» Task instructions
Copy out every line of the records in which "button" can be found.

[Stored records]
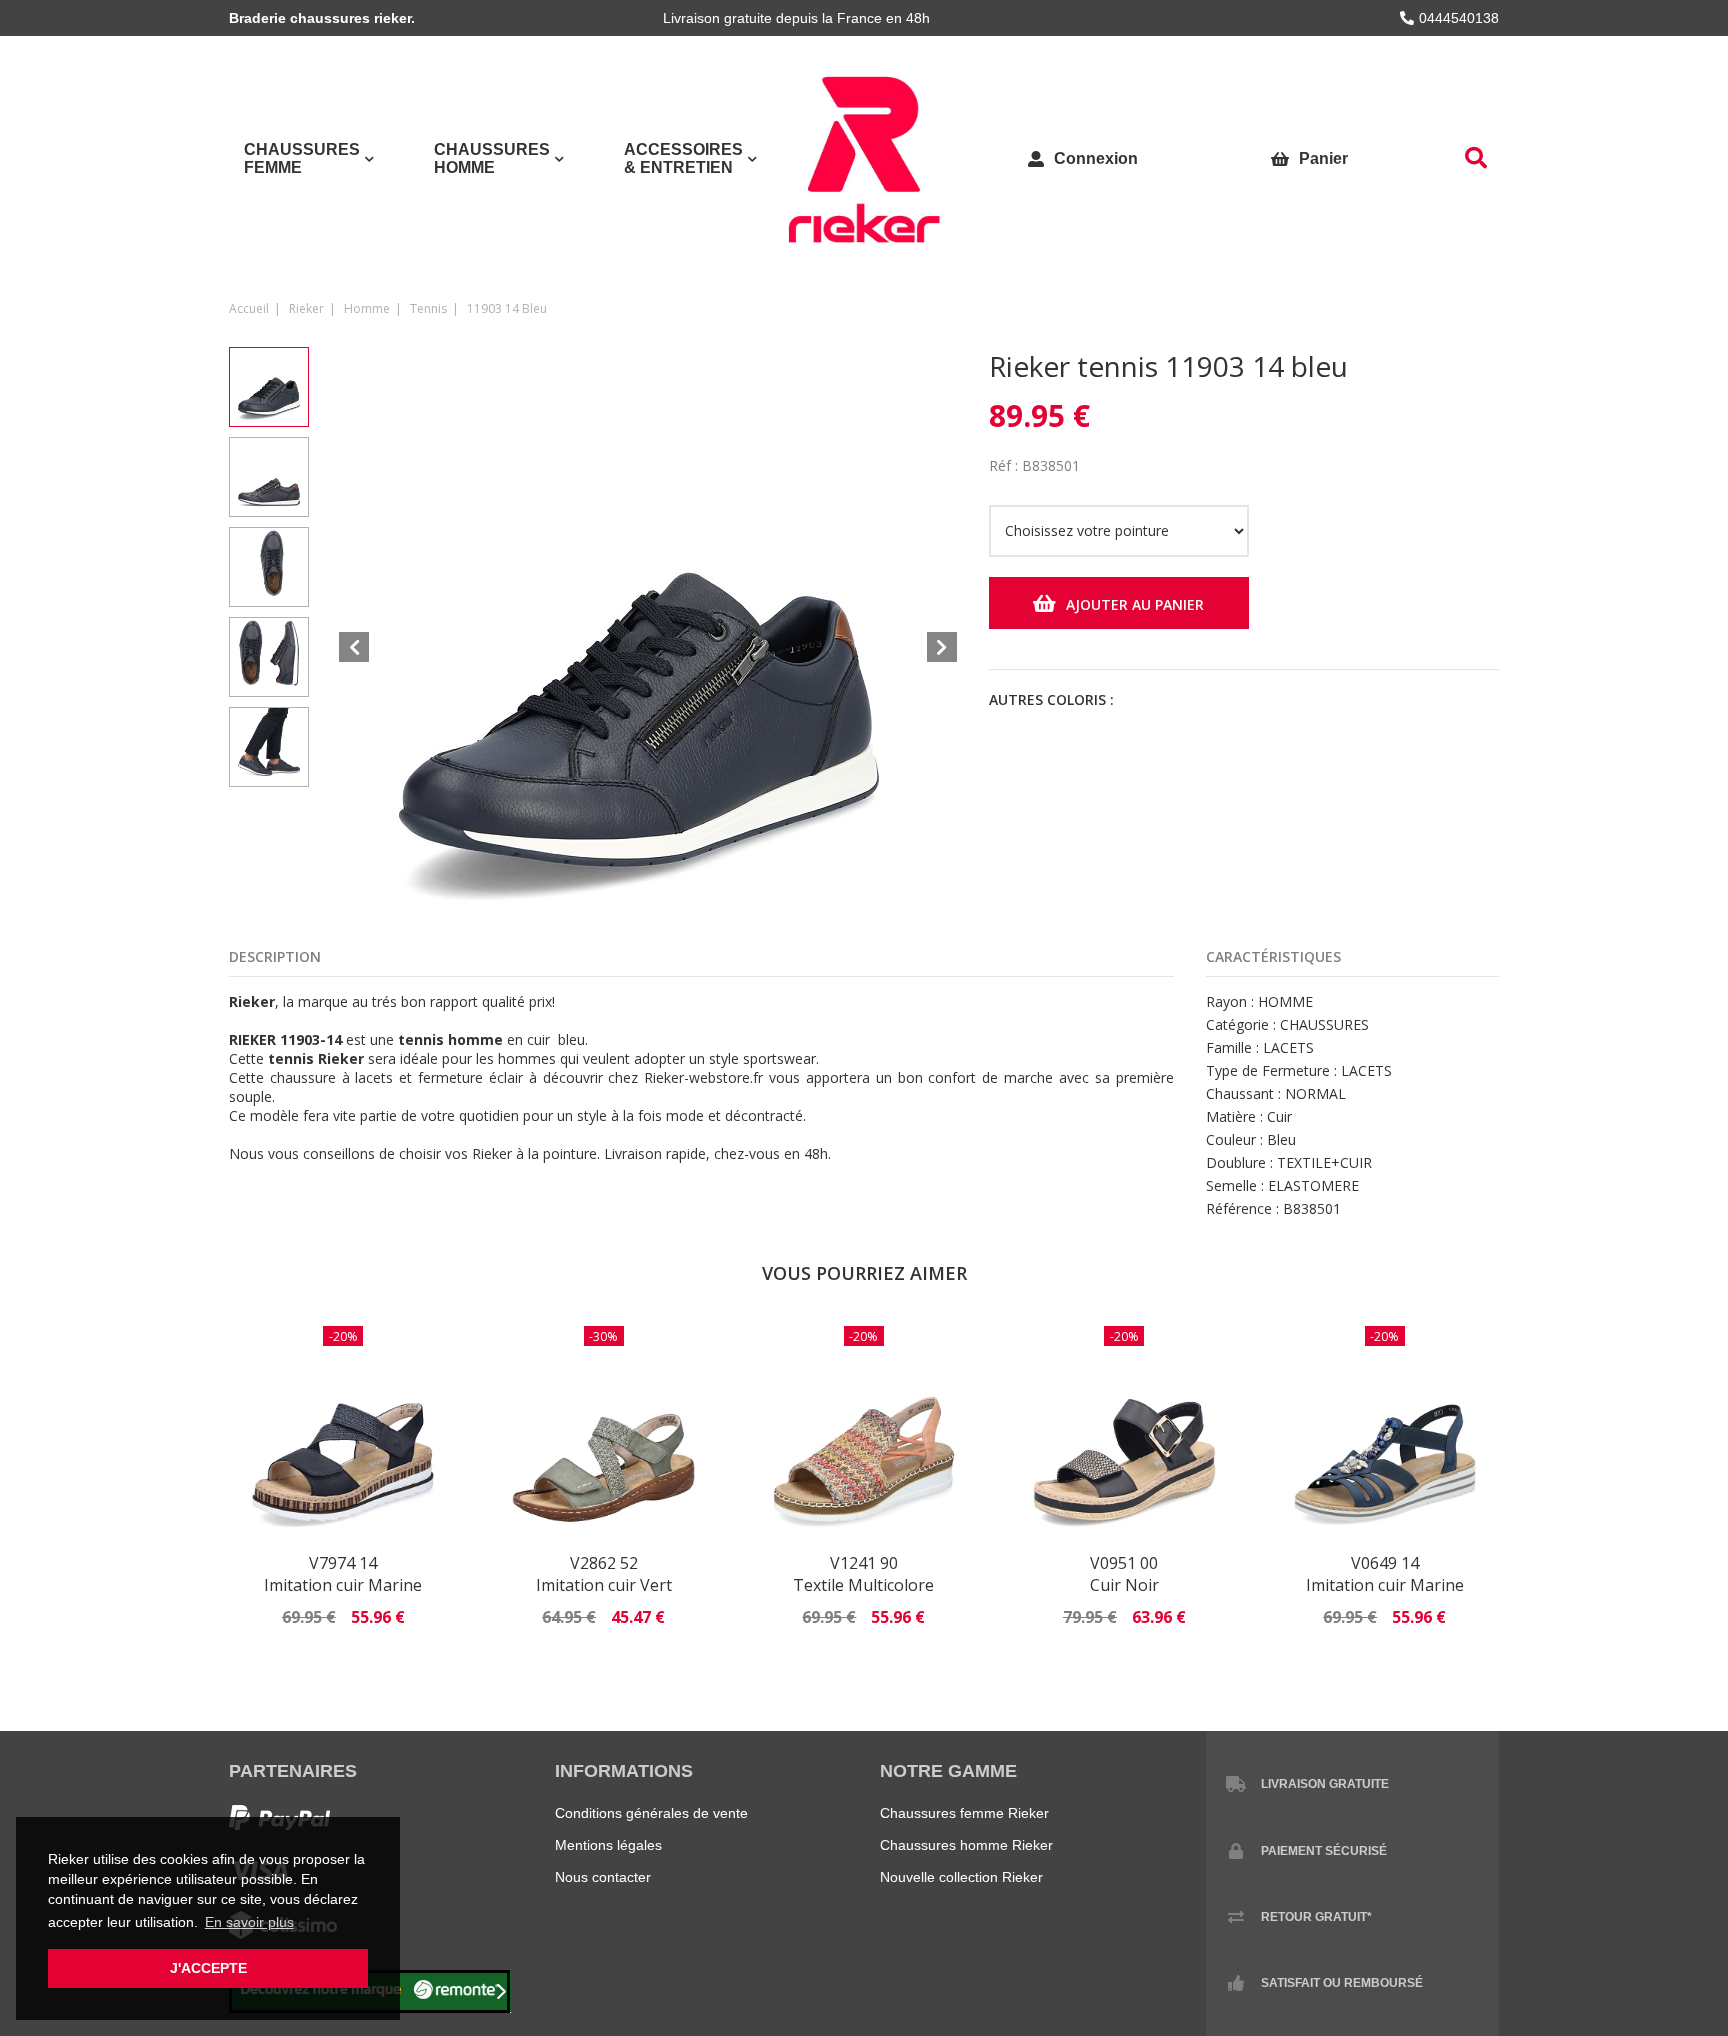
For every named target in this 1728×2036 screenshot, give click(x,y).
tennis (428, 308)
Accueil (249, 308)
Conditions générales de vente (651, 1813)
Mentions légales (608, 1845)
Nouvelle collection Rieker (961, 1877)
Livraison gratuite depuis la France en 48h (796, 18)
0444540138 (1459, 18)
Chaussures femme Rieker (964, 1813)
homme (367, 308)
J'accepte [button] (208, 1968)
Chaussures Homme (492, 158)
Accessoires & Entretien (683, 158)
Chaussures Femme (302, 158)
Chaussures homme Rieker (966, 1845)
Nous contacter (603, 1877)
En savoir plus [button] (249, 1922)
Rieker (306, 308)
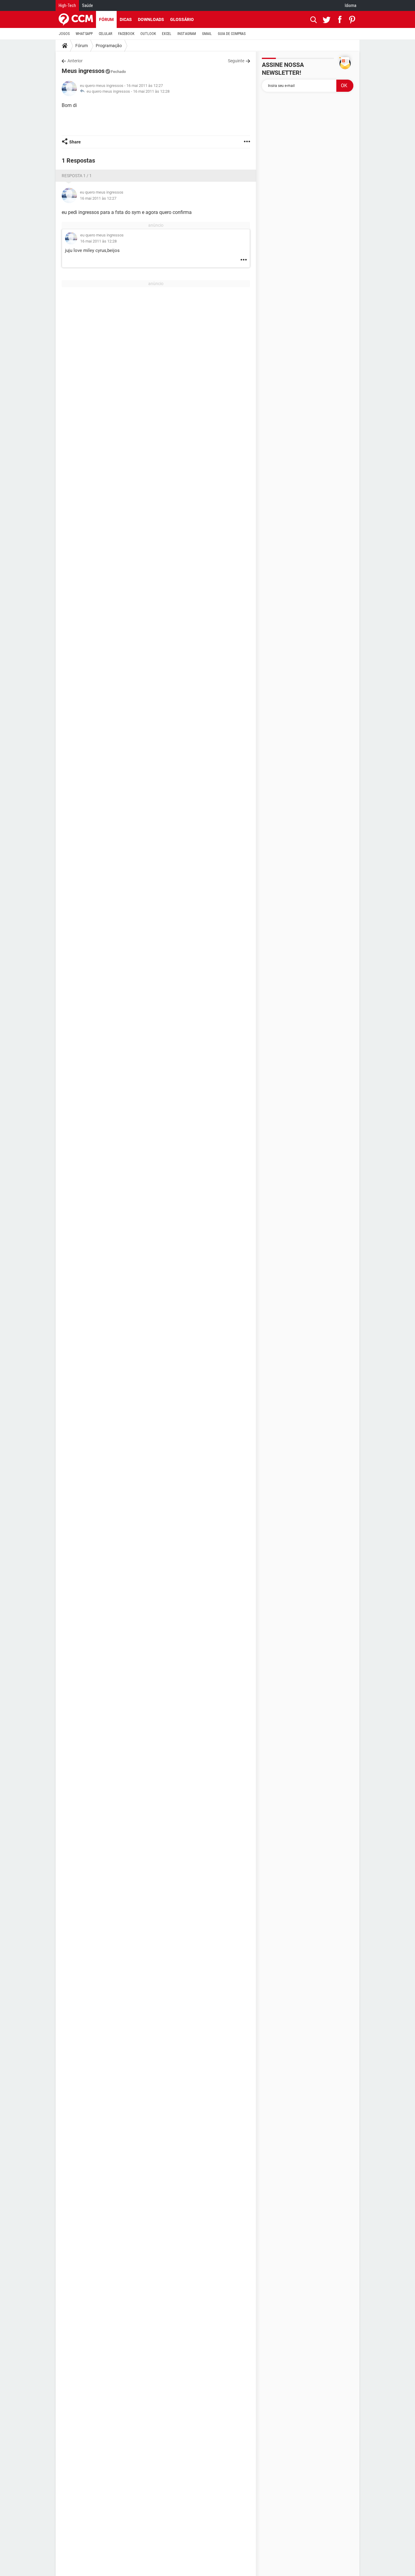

» Expected output
J'accepte [button] (208, 1968)
En savoir plus [button] (249, 1922)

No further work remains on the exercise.